Liberalismo não pode ser confundido com socialismo, social-democracia ou mesmo com neoliberalismo.
Qual é a essência do liberalismo? É um conjunto de ideias que propõe uma forma de pensar a sociedade e o mundo. É bem mais abrangente que a simplista alcunha “livre mercado”. É focado nas pessoas comuns e em sua busca por felicidade e paz.
É multidisciplinar; ao lermos Adam Smith, por exemplo, ficamos em dúvida se sua especialidade é economia, história, sociologia, filosofia ou psicologia.
No entanto, o escopo do liberalismo é limitado ao âmbito político-econômico e às relações em sociedade. Não se manifesta sobre valores pessoais, como o conservadorismo, mas prega a tolerância. Ocupa-se exclusivamente pela política, ou seja, por aquilo o que o governo ou a governança pública devem ou não fazer.
Assim circunscrito, o liberalismo estabelece a tríade vida, liberdade e propriedade como valores supremos.

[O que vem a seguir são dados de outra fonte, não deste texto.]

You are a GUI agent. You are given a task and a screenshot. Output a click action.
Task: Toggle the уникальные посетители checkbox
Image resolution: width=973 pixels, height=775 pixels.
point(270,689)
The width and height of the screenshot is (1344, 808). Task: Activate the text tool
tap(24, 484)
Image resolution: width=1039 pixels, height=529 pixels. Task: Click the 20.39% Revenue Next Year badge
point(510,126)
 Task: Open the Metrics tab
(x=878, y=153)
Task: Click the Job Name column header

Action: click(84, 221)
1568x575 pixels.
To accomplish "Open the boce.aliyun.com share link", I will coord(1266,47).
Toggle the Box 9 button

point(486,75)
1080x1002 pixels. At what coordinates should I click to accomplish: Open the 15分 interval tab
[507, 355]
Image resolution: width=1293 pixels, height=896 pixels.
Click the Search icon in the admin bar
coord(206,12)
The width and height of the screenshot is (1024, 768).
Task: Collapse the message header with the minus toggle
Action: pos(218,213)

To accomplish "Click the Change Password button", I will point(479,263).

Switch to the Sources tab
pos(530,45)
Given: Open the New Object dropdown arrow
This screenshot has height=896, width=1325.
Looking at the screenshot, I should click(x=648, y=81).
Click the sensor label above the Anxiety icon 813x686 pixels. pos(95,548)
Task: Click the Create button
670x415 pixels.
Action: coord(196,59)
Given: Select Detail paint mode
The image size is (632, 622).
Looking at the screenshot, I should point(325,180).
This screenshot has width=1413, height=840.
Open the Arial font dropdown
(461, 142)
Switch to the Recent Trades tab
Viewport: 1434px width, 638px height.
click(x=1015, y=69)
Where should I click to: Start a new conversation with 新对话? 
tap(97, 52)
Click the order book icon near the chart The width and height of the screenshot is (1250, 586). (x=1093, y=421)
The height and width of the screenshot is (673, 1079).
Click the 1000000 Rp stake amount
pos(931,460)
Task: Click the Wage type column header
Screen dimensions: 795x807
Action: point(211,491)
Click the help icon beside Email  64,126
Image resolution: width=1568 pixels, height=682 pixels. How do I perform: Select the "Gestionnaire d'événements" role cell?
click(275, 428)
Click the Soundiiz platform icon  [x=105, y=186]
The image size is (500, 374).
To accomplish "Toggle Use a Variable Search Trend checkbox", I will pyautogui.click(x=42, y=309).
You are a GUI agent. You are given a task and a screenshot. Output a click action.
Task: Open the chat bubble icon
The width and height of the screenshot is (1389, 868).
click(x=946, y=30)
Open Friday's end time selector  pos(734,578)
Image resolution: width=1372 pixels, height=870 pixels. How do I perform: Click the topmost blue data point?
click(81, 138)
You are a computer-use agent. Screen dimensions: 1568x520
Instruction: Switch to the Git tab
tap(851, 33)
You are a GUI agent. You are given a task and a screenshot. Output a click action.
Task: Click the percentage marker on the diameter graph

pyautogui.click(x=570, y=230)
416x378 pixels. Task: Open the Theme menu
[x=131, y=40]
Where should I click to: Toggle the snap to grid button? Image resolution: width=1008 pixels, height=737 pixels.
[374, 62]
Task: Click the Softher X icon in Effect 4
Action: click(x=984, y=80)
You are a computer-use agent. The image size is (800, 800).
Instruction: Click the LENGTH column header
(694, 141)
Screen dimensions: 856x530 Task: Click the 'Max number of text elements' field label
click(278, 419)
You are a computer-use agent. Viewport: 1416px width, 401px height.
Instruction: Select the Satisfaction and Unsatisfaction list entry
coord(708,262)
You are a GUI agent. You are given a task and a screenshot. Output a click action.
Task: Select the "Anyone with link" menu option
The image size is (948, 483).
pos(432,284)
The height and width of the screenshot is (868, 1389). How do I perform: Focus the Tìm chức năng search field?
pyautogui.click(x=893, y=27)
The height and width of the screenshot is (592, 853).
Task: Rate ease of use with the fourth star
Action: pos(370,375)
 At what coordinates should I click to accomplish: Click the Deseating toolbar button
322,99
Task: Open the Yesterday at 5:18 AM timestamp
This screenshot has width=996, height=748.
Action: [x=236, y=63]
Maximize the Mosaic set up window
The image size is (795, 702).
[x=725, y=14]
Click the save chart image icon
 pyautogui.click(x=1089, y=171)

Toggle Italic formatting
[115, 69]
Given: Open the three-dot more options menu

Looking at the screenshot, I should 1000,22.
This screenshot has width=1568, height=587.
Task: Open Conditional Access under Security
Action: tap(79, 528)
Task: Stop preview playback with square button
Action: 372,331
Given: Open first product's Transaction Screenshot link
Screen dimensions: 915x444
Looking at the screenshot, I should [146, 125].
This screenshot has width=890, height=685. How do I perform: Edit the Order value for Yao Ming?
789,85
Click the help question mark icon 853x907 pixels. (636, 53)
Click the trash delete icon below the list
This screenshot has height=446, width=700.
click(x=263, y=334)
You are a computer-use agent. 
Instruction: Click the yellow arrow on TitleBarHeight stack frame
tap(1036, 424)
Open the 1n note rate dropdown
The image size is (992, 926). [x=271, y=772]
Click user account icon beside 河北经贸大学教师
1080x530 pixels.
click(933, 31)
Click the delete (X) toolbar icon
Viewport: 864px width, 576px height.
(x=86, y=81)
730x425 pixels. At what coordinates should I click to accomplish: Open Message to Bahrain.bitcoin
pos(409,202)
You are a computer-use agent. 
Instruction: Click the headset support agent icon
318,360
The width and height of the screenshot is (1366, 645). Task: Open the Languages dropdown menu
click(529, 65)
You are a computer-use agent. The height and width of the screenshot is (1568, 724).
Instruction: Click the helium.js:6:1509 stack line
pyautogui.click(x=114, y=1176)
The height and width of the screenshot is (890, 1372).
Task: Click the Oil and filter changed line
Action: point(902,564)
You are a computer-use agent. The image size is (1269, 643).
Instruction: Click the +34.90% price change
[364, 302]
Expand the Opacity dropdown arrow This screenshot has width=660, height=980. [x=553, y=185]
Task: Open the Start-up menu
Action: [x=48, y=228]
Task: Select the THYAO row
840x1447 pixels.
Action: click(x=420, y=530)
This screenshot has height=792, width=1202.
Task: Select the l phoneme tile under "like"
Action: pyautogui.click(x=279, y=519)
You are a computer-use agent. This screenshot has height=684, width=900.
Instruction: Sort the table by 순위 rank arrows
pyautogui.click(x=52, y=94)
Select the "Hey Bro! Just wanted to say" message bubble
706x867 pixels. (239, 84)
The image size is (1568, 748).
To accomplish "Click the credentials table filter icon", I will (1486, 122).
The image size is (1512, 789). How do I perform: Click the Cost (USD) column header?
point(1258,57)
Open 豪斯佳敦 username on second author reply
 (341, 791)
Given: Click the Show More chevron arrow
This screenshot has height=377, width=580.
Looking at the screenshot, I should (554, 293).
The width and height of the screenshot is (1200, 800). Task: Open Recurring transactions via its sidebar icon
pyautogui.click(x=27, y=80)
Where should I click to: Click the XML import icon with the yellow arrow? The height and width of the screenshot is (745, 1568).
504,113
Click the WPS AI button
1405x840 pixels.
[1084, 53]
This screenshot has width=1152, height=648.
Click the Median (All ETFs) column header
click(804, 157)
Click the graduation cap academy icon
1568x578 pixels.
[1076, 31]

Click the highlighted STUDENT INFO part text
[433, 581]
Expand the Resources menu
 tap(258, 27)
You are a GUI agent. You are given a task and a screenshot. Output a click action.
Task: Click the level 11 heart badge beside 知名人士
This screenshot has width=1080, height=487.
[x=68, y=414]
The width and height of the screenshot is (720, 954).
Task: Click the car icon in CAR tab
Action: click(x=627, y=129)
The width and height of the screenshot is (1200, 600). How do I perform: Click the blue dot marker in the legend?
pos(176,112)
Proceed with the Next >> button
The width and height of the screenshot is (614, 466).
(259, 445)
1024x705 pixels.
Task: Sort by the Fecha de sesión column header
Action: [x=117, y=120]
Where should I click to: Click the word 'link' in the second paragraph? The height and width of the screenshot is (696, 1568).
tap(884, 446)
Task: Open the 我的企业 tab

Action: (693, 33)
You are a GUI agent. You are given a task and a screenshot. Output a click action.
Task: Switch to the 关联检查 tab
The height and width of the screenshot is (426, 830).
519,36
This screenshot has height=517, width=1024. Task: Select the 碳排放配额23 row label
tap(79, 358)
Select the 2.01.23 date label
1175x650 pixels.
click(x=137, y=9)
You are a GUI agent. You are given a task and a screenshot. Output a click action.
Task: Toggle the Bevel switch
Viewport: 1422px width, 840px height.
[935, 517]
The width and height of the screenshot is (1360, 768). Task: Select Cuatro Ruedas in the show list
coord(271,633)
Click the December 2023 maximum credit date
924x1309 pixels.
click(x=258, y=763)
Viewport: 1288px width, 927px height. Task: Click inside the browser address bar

Os indivíduos não devem ser sacrificados em razão de alegados bens comuns. Presume-se que ordem e prosperidade emerjam das interações voluntárias e desimpedidas entre os indivíduos, e consequentemente o poder centralizado é visto com suspeição.
Conclui-se que a lei deve se limitar a resguardar a tríade, em uma atitude de laissez-faire, deixar fazer.
As demais doutrinas têm pressupostos incompatíveis, que se manifestam em proposições legislativas que relativizam ou sacrificam a tríade.
O socialismo defende a estatização de todos os meios de produção e a igualdade de resultados. A social-democracia mescla socialismo com alguma tolerância a mercados. Advoga empresas estatais, política industrial e campeões nacionais, tarifas de importação, política cambial ativa, distribuição de renda, leis e Justiça trabalhistas, e outros.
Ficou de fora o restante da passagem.